From Witt to Wyoming: Professor Fallon's Sabbatical
The author of a memoir (So Late, So Soon), professor D’Arcy Fallon is looking to add a work of fiction to her resume. During her sabbatical last semester, D’Arcy traded her life in Springfield, Ohio, for a month in the fields of Wyoming, looking for open spaces and time for her writing. Attending a writers retreat (through the Ucross Foundation), D’Arcy was surrounded by motivated artists, who, despite varying projects (from visual art to fiction writing), shared a common goal – creative output. Here’s what D’Arcy had to say about the experience:
Q: Why Ucross?
D’Arcy: I was looking for an opportunity to go away and write during my sabbatical…to be honest with you I didn’t want to go away during the summer, because I wanted to be able to use my swimming pool…I applied to go to the Ucross—and they take artists from all different genres…there were Jazz musicians, painters, fiction writers, poets—all kinds of different artists… So I applied to go during October, because I thought it would be really beautiful…and I was accepted. I chose it because I wanted a period of time and it was free. The only thing I had to pay for was my airfare, and that was an amazing deal. So I flew out there, and I was treated fabulously—they really, really respect what you are trying to accomplish as an artist.
Q: In your blog you wrote a lot about the artist community , and how there’s a sense of community but there’s a lot of time spent alone—did these complement each other or was it a conflict?

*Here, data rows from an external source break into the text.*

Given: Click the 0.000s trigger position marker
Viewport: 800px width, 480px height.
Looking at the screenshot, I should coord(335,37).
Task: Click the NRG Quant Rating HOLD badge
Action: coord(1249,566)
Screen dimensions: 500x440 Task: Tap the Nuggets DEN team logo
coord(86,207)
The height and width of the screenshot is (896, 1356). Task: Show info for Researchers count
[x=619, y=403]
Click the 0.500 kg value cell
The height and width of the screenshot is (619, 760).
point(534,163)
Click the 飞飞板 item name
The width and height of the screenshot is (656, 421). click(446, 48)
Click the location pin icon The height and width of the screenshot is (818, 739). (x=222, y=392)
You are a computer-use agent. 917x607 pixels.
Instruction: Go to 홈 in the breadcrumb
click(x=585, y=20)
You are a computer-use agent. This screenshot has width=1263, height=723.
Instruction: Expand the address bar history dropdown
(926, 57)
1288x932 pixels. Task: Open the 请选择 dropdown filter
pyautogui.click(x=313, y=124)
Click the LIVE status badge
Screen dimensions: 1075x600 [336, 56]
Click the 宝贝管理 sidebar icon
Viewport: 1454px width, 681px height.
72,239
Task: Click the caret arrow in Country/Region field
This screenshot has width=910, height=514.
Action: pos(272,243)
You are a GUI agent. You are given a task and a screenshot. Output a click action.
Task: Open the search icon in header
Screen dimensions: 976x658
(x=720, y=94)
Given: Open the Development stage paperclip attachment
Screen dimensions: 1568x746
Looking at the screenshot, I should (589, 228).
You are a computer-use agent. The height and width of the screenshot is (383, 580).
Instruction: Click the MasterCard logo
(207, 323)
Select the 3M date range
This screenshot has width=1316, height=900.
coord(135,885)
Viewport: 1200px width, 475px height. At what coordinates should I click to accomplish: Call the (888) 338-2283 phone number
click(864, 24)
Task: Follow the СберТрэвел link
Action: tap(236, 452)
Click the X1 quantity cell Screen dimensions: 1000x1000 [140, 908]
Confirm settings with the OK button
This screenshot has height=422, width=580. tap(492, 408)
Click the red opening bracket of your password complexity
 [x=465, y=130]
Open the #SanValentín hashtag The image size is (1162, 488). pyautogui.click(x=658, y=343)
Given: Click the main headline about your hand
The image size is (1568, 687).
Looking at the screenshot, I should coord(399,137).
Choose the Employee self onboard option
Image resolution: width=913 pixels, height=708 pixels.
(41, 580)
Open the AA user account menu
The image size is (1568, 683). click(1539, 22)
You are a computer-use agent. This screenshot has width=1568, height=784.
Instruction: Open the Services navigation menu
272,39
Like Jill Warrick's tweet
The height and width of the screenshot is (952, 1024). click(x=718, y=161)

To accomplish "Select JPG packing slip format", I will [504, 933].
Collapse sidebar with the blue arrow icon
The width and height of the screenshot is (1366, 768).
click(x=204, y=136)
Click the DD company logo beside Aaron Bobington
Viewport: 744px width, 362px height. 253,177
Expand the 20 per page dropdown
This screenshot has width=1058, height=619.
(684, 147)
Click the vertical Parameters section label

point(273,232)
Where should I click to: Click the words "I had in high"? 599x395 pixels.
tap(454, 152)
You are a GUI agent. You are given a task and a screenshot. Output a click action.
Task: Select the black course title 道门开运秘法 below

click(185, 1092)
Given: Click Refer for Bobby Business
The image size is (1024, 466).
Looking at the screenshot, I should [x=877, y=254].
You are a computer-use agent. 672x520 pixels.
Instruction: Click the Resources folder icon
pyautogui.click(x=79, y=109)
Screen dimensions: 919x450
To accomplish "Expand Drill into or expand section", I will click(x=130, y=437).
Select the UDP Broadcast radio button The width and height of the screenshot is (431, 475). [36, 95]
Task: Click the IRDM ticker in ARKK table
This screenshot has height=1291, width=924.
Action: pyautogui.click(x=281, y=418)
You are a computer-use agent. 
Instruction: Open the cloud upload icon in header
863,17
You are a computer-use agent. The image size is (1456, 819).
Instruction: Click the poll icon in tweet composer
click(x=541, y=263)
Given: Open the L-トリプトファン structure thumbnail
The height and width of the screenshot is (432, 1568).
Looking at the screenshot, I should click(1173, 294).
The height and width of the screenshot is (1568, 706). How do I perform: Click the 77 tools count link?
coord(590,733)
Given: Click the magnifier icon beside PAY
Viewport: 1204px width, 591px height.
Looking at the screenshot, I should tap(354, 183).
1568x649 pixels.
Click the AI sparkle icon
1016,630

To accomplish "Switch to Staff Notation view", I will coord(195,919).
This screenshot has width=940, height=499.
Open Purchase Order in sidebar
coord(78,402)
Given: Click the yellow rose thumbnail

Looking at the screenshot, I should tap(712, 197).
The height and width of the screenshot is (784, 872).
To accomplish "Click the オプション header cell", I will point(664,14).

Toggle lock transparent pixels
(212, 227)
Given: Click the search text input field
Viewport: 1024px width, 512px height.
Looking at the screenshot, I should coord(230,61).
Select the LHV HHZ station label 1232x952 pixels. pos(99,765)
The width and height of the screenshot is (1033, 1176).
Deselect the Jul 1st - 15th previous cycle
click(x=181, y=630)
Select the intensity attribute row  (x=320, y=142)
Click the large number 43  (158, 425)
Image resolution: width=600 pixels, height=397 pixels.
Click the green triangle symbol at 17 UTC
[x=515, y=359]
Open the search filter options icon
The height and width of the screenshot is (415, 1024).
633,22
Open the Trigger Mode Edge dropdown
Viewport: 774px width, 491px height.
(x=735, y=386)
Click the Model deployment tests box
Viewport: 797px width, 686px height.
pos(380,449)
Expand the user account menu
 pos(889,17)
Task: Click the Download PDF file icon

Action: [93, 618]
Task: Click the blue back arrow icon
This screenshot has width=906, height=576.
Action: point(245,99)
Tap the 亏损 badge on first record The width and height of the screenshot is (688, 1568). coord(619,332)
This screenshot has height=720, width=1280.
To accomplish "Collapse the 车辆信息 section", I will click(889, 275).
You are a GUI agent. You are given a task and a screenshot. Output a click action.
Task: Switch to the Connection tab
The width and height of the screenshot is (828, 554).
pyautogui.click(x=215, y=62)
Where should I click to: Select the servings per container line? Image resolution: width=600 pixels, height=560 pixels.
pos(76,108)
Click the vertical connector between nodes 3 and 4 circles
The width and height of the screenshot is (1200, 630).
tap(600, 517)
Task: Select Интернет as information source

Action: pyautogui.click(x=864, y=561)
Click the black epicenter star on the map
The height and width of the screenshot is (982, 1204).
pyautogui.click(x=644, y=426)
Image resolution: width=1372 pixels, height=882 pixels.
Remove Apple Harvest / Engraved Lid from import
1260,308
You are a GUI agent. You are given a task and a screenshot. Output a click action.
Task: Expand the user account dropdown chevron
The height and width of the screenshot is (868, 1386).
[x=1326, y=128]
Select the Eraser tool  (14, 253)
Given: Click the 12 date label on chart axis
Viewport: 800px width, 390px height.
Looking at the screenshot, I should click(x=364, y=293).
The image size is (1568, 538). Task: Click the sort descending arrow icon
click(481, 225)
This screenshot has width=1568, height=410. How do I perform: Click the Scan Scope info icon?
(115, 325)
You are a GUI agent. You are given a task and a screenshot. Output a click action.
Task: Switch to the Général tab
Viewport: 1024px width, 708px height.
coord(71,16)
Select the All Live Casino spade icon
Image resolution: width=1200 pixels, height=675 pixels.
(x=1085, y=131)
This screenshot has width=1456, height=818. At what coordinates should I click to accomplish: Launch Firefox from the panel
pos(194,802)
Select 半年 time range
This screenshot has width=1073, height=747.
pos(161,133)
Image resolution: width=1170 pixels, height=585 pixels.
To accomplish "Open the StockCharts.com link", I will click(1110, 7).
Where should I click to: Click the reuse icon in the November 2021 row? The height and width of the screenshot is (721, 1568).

D’Arcy: Everybody is really, really respectful of privacy. The group I happened to be with was very dedicated (I mean, it was sort of awesome): you get up in the morning and you have your breakfast, and then you go to your studio…and they [the staff] come at noon (whispers) and knock on your door and they bring you a little bag. They don’t even want to disturb you while you’re working. It was just amazing. The work ethic was incredible. But at night we’d all come together for dinner…that was the one time that we absolutely—no cell-phones, no laptops at the table—you’re there to talk and converse…and they had this gourmet chef from Mill Valley, California…so dinner was awesome.
Q: In your blog you wrote about all of the time spent alone (“I've been sitting at my desk for six hours, more or less”)…were you lonely?
D’Arcy: I got a little a weird…I got homesick. I think probably if I could do it over again maybe three weeks instead of four. I started to really miss my family. When you think you want to go and you want to write, and that’s all you want to do, I’m telling you—eight hours, by yourself, in a room is a long time to be alone. And nobody’s saying “Okay. The door is locked now. You can’t leave!” You can come and go; nobody’s checking-up on you. You could go for a walk, or we had little bicycles that we could ride around, and it was really fun—you could hike around, but you are there to work. The other thing is—most of the people there were quite a bit younger than I was, so sometimes I felt a little bit lonely about that, too.
Q: On average how much did you write each day?
D’Arcy: About six hours…and that’s time also staring off into space, and taking notes and revising…I probably wrote about 100 pages there. And some of it I was revising, but there was a whole lot that was new. I produced a lot of new work. And that was good.